┌─ RECORD SET

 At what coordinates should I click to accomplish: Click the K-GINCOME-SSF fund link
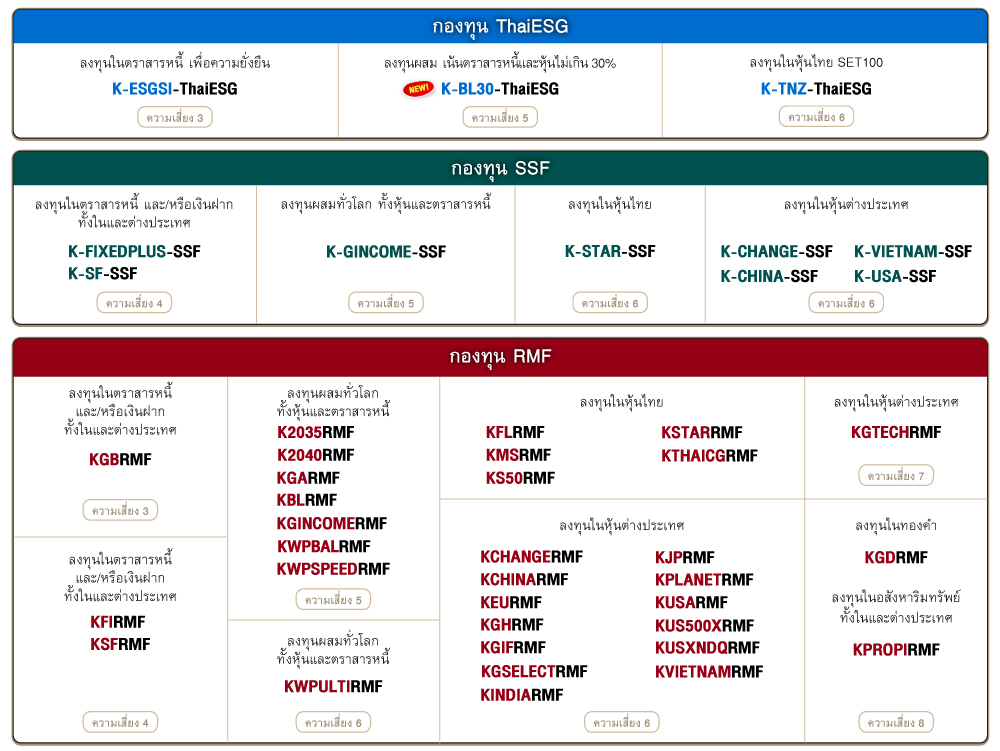tap(386, 251)
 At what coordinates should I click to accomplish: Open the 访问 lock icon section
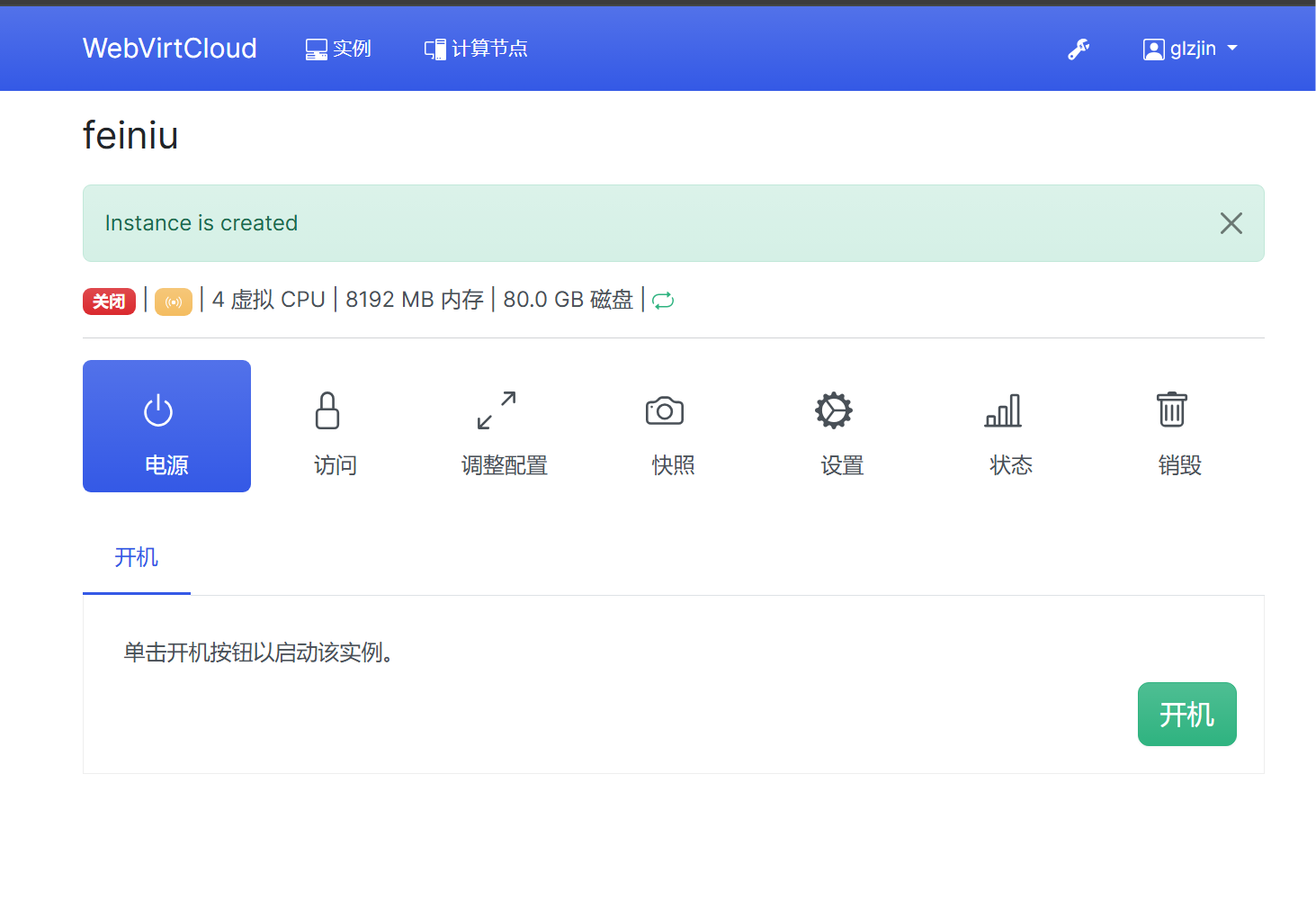pos(327,410)
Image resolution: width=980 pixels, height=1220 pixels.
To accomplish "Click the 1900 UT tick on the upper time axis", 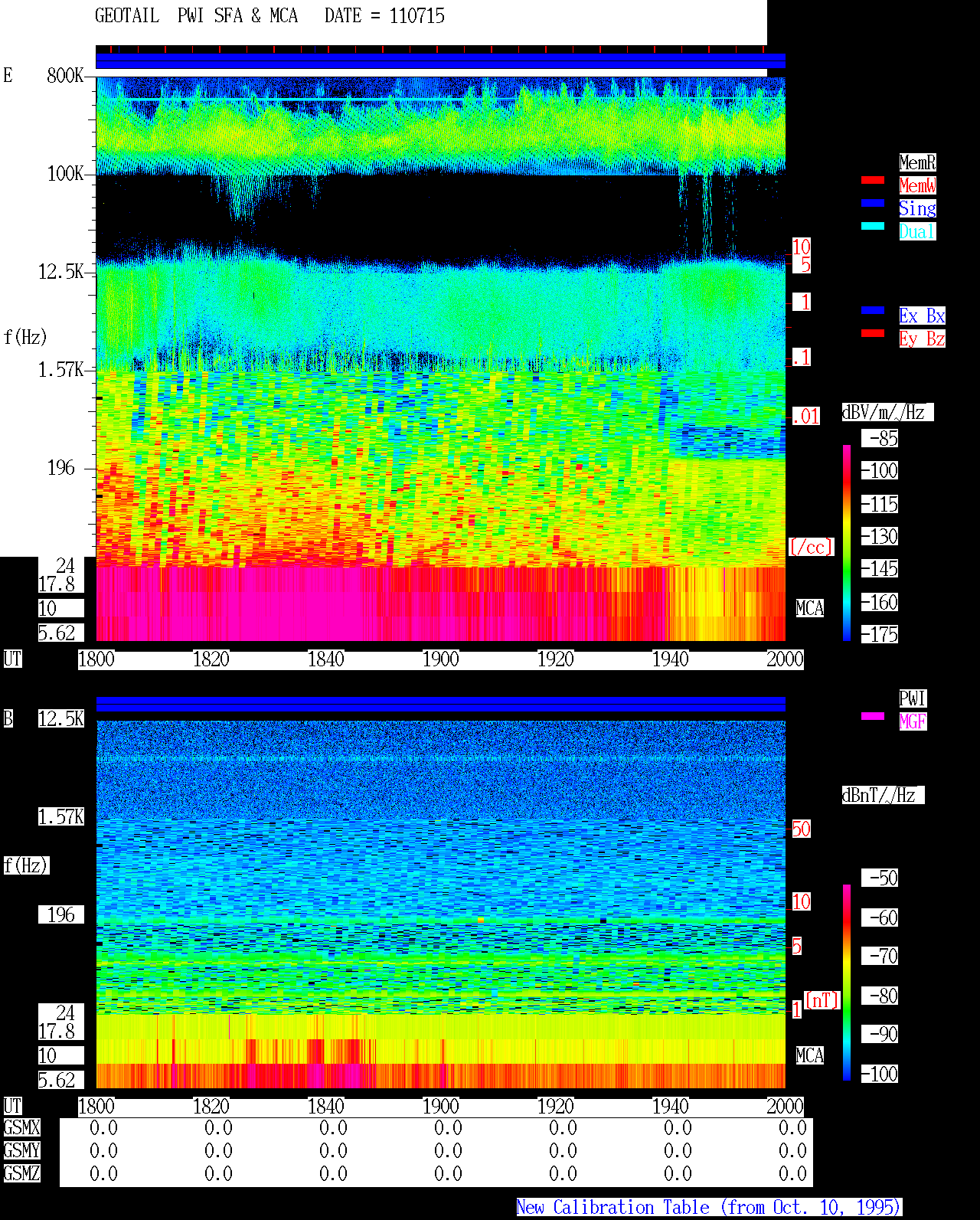I will click(x=440, y=659).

└─

HOW TO COMPLETE THIS TASK
Output only the lines running from the top of the data above to the line with "Image resolution: width=980", inclusive, word for word and without pictures.

WRITTEN SOLUTION
 At what coordinates should I click to accomplish: Click the K-GINCOME-SSF fund link
tap(386, 251)
 At what coordinates should I click to accomplish: Open the 访问 lock icon section
pos(327,410)
Image resolution: width=980 pixels, height=1220 pixels.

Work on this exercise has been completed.